Purpose: Our goal was to synthesize trial results to provide more definitive guidance on the role of MMAE in the management of non-acute SDH.
Data sources: The MEDLINE database from inception up to November 23, 2024 was used. English-language clinical articles reporting large randomized controlled trials (n = 100 or more) investigating the efficacy and safety of MMAE for patients with non-acute subdural hematoma were identified.
Study selection: Five trials were identified-EMBOLISE, STEM, MAGIC-MT, EMPROTECT, and MEMBRANE.
Data analysis: The primary efficacy end point was SDH treatment failure (broadly defined as SDH recurrence or requirement of surgical rescue) within 3 to 6 months. Safety end points include death and stroke.
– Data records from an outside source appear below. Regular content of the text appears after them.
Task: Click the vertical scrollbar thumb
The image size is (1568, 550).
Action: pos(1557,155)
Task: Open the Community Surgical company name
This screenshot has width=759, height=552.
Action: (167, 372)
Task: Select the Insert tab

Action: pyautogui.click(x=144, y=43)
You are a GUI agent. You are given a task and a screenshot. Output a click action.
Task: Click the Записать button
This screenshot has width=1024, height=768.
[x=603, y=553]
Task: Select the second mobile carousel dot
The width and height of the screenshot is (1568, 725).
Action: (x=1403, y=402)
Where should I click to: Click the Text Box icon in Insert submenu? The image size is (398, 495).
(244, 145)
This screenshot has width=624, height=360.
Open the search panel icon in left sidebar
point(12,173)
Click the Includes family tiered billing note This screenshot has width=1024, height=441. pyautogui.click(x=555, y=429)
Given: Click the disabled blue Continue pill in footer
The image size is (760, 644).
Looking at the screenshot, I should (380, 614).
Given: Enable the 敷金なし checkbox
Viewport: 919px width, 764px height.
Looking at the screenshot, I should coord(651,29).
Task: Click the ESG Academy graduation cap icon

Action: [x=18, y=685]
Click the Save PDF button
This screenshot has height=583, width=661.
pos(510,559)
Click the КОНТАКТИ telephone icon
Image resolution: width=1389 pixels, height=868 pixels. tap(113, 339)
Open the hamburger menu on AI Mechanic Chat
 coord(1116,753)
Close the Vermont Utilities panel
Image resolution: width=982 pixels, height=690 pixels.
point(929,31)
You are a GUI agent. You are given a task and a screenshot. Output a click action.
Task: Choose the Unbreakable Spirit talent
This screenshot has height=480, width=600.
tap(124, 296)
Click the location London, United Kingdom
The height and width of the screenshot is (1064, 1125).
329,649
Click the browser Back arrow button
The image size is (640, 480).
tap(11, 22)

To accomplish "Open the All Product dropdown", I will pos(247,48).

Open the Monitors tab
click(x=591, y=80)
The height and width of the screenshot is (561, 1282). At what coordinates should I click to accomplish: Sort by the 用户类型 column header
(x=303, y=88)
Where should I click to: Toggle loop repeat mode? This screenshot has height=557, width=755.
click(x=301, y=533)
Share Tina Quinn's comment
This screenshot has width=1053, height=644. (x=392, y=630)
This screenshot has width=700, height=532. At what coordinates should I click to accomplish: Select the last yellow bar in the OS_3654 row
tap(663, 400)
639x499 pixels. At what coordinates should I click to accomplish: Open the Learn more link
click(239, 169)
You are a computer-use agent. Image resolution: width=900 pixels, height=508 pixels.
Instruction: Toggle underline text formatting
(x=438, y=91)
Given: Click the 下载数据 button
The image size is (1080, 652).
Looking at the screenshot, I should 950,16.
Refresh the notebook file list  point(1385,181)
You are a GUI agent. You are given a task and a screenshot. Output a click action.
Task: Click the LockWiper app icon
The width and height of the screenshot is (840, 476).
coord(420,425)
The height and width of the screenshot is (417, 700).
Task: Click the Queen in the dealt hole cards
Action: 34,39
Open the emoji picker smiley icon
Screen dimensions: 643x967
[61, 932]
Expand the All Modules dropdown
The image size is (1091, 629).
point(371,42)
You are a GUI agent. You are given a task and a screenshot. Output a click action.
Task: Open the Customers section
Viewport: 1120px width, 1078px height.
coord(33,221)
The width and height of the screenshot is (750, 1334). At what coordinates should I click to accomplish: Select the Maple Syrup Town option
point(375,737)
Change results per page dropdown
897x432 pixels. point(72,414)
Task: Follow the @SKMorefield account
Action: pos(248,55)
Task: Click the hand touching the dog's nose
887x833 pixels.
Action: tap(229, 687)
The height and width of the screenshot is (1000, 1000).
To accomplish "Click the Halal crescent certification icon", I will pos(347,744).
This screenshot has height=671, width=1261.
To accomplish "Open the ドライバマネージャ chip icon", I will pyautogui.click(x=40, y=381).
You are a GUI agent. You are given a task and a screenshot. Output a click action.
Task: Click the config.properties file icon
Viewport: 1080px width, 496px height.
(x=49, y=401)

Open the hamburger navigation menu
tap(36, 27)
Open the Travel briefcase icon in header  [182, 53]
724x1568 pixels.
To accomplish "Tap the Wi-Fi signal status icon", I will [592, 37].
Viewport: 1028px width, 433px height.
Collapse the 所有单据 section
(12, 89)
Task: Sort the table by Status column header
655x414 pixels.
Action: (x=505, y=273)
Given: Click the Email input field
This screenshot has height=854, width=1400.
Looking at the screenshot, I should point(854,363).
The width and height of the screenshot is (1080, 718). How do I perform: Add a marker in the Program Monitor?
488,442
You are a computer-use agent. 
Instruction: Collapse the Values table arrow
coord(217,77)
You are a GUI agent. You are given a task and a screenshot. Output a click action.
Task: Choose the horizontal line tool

Data synthesis: There was significant heterogeneity in terms of patient populations as well as reported outcomes. Overall, MMAE was associated with significantly lower odds of SDH treatment failure (OR 0.51 [95% CI 0.39-0.67], P < .001), with minimal inter study heterogeneity. Compared with conventional management, MMAE was not significantly associated with different odds of death (OR 1.03 [95% CI 0.36-2.99], P = .95) or stroke (OR 1.10 [95% CI 0.36-3.39], P = .86).
Limitations: Our meta-analysis is limited by selection bias and high heterogeneity in study design and reported outcomes.
Conclusions: This study provides high-level evidence that, for patients with non-acute SDH, MMAE is a safe and effective adjunct to conventional management for preventing treatment failure.